[[ Text block, beginning ]]

Yeah, I remember a time when I'd get home from the bar smelling of smoke. I don't miss that time at all, and the few times I'm in a place (Virginia!!) when people can smoke it throws me.

I am having pho for dinner. I do nt want to be sick! I just got over being sick!!

Baked egg in avocado does not sound bad in theory but I feel like I'd have to scoop the avocado pretty well for the ratio to not be all kinda of off.


Amy - Feb 25, 2014 5:19:11 pm PST #20898 of 30000
Because books.

You'd like the restaurant, too, Jessica -- they have buffalo burgers and a local cheese board and wild game chili and wild boar chops, craft beer, etc. It was a lot of fun, and very delicious.


meara - Feb 25, 2014 5:21:33 pm PST #20899 of 30000

There are some forms and stages of cancers that I wouldn’t aggressively treat. And I’ve seen some best case scenarios. But if my quality of life is going to go seriously down for maybe two more months of life, I don’t want that. I want to live and I want the chance at a relatively healthy life but that’s not always an option. And “cancer” is an easy word for an epically varied disease.

I feel like that's a difference from "I want to fight this cancer with herbs!" And then being surprised and disappointed if it doesn't work.


Atropa - Feb 25, 2014 5:31:38 pm PST #20900 of 30000
The artist formerly associated with cupcakes.

I may have to make that baked avocado and egg thing soon. Like, tomorrow for lunch.


Cass - Feb 25, 2014 5:37:37 pm PST #20901 of 30000
Bob's learned to live with tragedy, but he knows that this tragedy is one that won't ever leave him or get better.

I feel like that's a difference from "I want to fight this cancer with herbs!" And then being surprised and disappointed if it doesn't work.

Oh, hugely. If you are fighting, use science. Science can include herbs and state of mind but with actual science involved.


Burrell - Feb 25, 2014 5:41:45 pm PST #20902 of 30000
Why did Darth Vader cross the road? To get to the Dark Side!

There are some forms and stages of cancer I wouldn't aggressively treat either, but for the most part I'm with Ginger.


Ginger - Feb 25, 2014 6:09:13 pm PST #20903 of 30000
"It didn't taste good. It tasted soooo horrible. It tasted like....a vodka martini." - Matilda

I was mainly reacting to the idea of fighting breast cancer with "natural" means rather than "toxic" science. Not treating certain slow-moving cancers can be a reasonable medical decision, but I think it should be a medical decision, not a rejection of science.


Steph L. - Feb 25, 2014 6:16:50 pm PST #20904 of 30000
this mess was yours / now your mess is mine

Steph, baked egg in avocado, with bacon

Sweet lord. I'm making that soon.

[[ Text block, end ]]

Prompt A
Answer these from the forum thread:
(i) What is the writer of the first post having for dinner?
(ii) What kind of burgers does Amy say the restaurant has?
(iii) What does Atropa say she may make tomorrow for lunch?
Prompt B
Write out the forum thread from "Oh, hugely. If" to "rejection of science.", inclusive, but substitute "gin martini" for "vodka martini".
The records that come next are separate material, apart from the forum thread.

[[ Extracted records, beginning ]]

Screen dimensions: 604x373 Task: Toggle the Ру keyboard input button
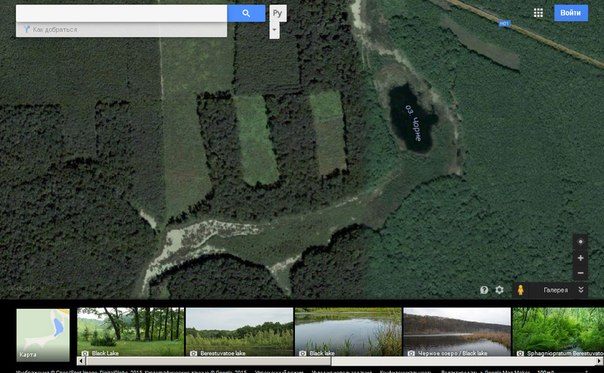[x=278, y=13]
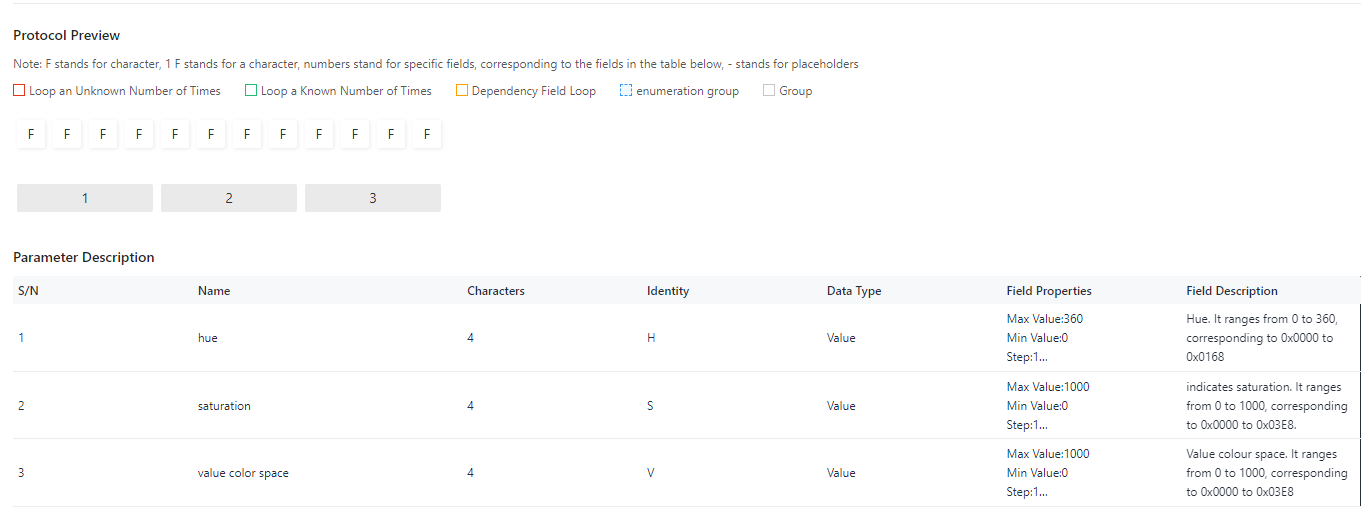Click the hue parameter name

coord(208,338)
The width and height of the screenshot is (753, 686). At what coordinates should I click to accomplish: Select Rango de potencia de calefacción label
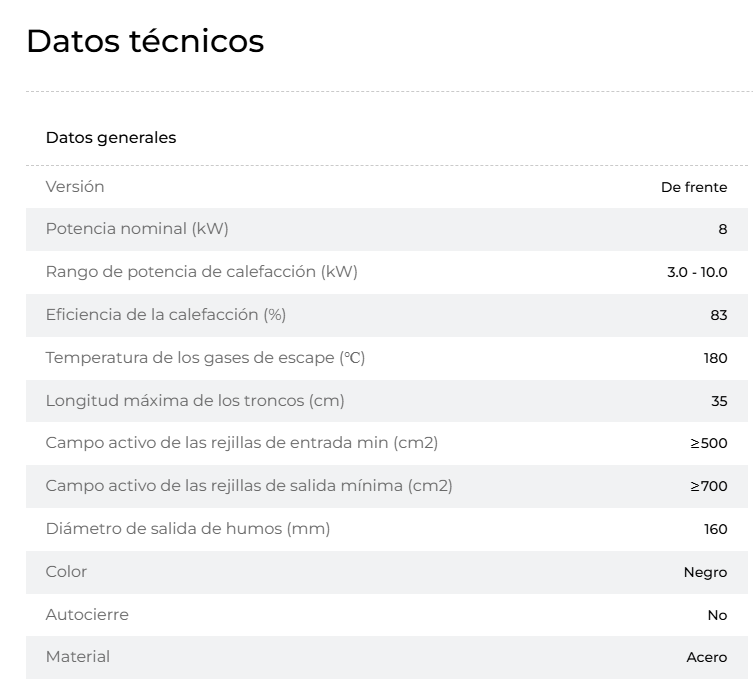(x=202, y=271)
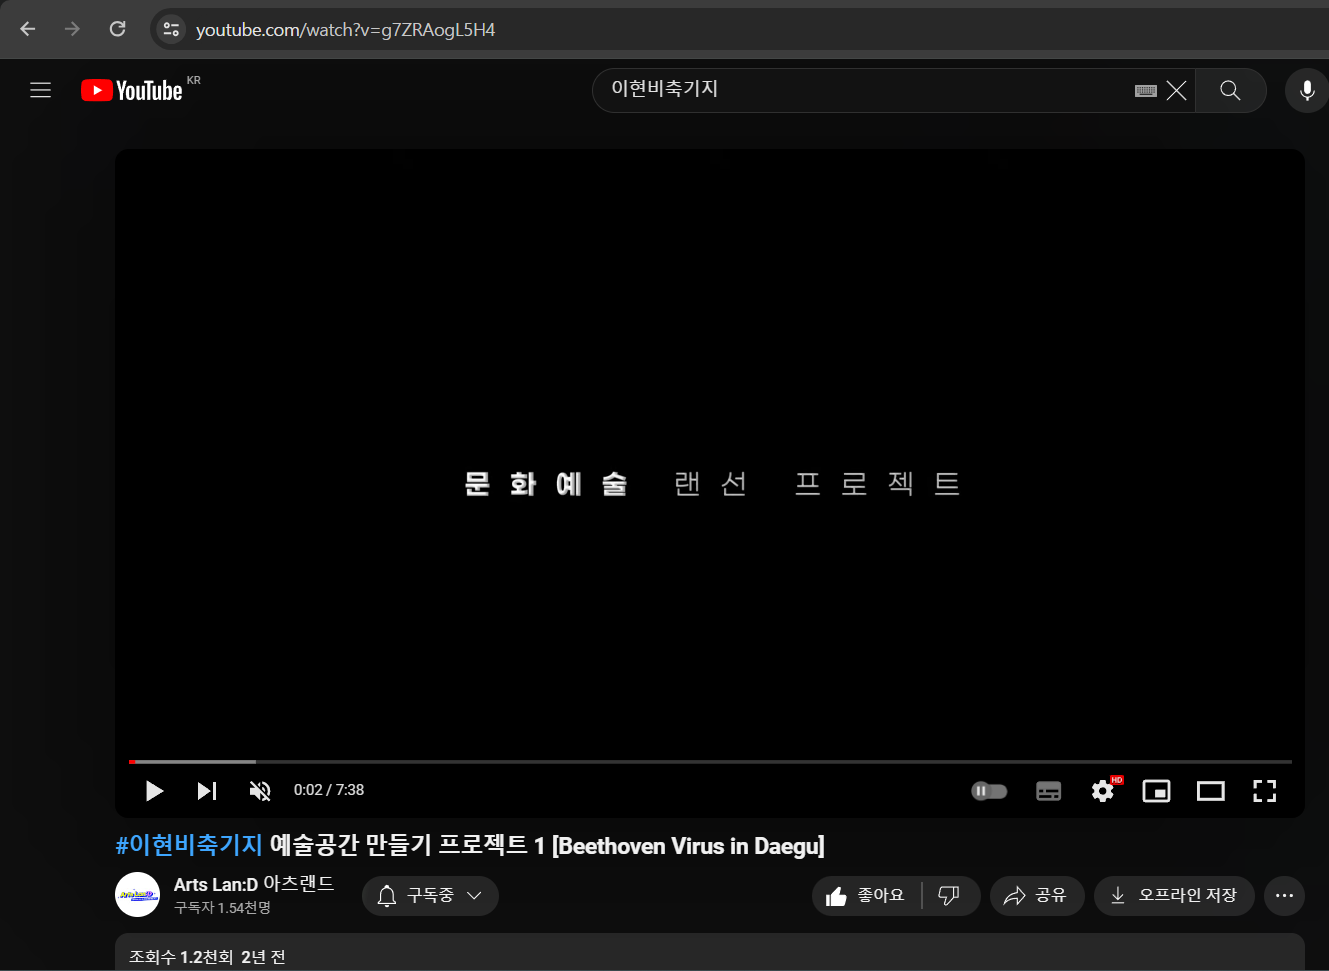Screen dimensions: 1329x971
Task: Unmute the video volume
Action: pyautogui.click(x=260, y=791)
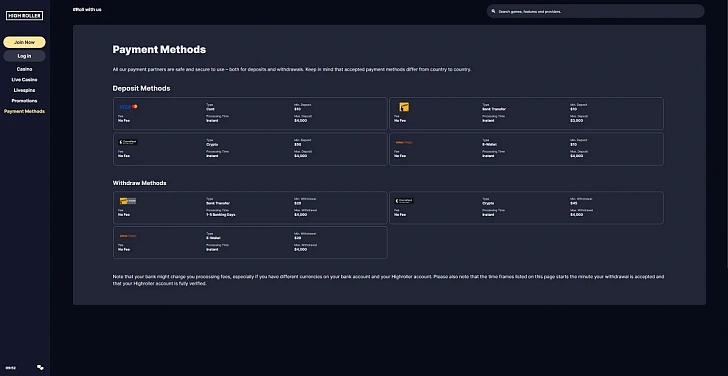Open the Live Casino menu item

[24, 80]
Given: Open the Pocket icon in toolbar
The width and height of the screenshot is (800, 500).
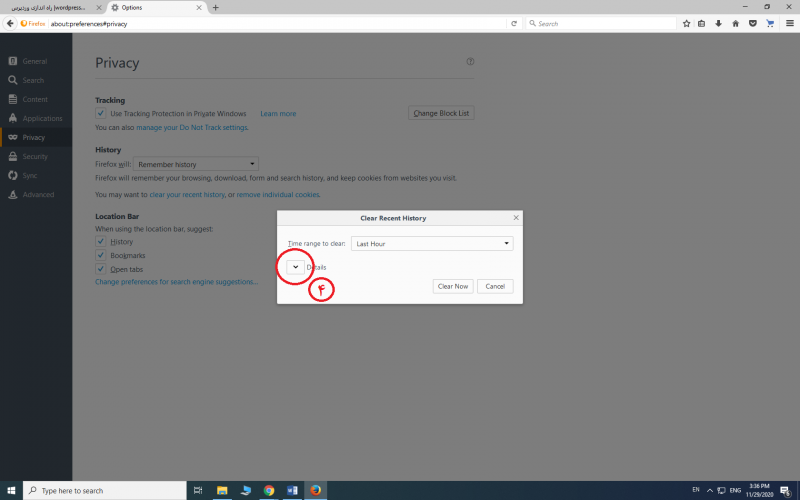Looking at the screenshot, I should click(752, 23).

[[ Extracted records, end ]]

Answer section A
(i) Pho.
(ii) Buffalo burgers.
(iii) The baked avocado and egg thing.

Answer section B
Oh, hugely. If you are fighting, use science. Science can include herbs and state of mind but with actual science involved.


Burrell - Feb 25, 2014 5:41:45 pm PST #20902 of 30000
Why did Darth Vader cross the road? To get to the Dark Side!

There are some forms and stages of cancer I wouldn't aggressively treat either, but for the most part I'm with Ginger.


Ginger - Feb 25, 2014 6:09:13 pm PST #20903 of 30000
"It didn't taste good. It tasted soooo horrible. It tasted like....a gin martini." - Matilda

I was mainly reacting to the idea of fighting breast cancer with "natural" means rather than "toxic" science. Not treating certain slow-moving cancers can be a reasonable medical decision, but I think it should be a medical decision, not a rejection of science.